Noting that a “specific area of concern” is the “concentrated and high-pace lending” to the infrastructure sector by public sector banks, RBI said this raises “apprehensions of delinquencies in the future”. Also, the provisioning on account of high incremental growth in loans given to “sensitive sectors” such as retail and real estate may impact the profitability of banks.
Loans to the infrastructure sector, of which the majority is to cash-strapped power firms including loss-making state electricity boards, have been under stress in recent months. Bankers and analysts attribute this to lack of price reforms of power utilities and scarcity of fuel.
Bank loans to the infrastructure sector went up to Rs 5.6 trillion at end-September, from Rs 4.7 trillion a year earlier.
Of this, loans to power companies rose to as much as Rs 3 trillion from Rs 2.3 trillion. State-run banks have already stopped issuing fresh loans to loss-making state electricity boards and are currently in talks with some state utilities to restructure their loans.
Bank lending to the infrastructure sector is also constrained because many have reached their internal limits set for such loans.
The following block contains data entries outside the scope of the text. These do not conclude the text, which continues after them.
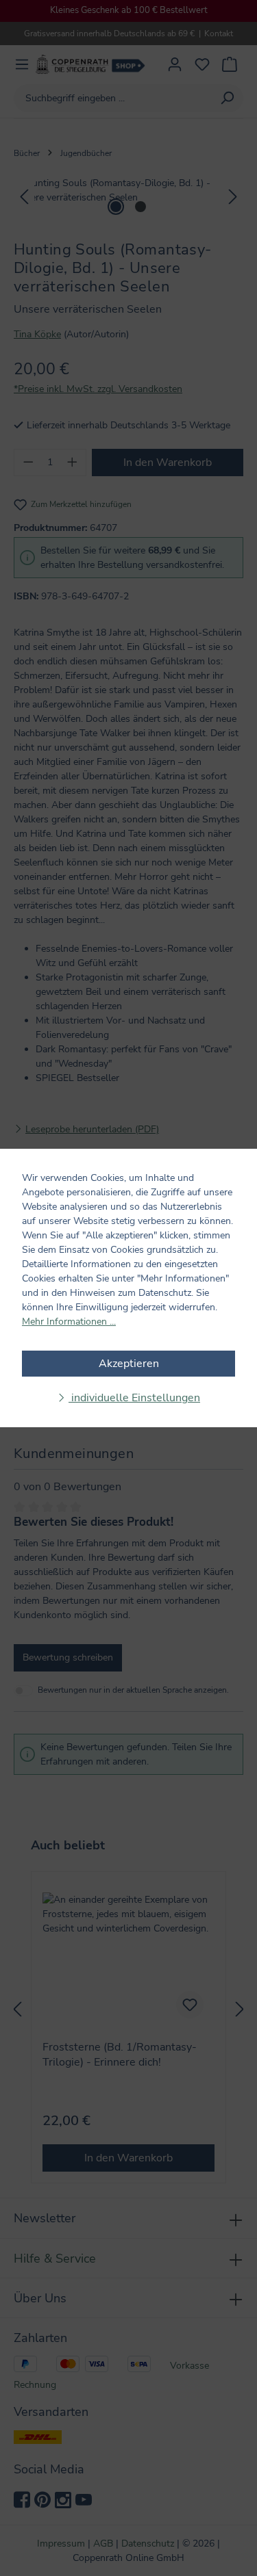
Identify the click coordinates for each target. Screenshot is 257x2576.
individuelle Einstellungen (134, 1397)
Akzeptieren (129, 1363)
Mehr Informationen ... (69, 1321)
Besides, an increasing asset-liability mismatch is also affecting banks’ ability to fund long-term infrastructure projects. While loans have maturity of up to 15 years, the average maturity of bank deposits is one-three years.
Senior bankers said they are not too concerned about the asset quality in the system. “There is some stress due to the economic slowdown and high interest rates, but there is nothing alarming. Some of the banks may have seen a rise in the bad loans because of change into system driven calculation,” said R.K. Bansal, an executive director at IDBI bank Ltd.
“Overall, the incremental increase in bad loans is likely to be lesser in the next two quarters compared with the last two quarters,” Bansal said.
RBI’s report on financial stability in June had indicated that the Indian financial system remained stable “in the face of some fragilities being observed in the global macro-financial environment”.
A series of stress tests in respect of credit, liquidity and interest rate risks showed that banks remained reasonably resilient, though their profitability could be affected significantly.
Analysts, too, cautioned about the asset quality of banks in times of slowing economic growth and high interest rates. “We may see further deterioration in the asset quality of banks going ahead due to high interest rates and a slowdown in economic activities,” said Vaibhav Agarwal, vice-president, research, Angel Broking Ltd. He, however, added that the pace of rise is unlikely to be alarming.
According to the central bank, loans given to the farm sector contributed 44% of the total incremental NPAs of domestic banks in 2010-11, possibly due to higher growth registered in the credit flow to the segment in the last four years.
As at end-March, Indian banks have written off 10% of outstanding gross NPAs and this has helped the sector limit the growth in gross NPAs, RBI said.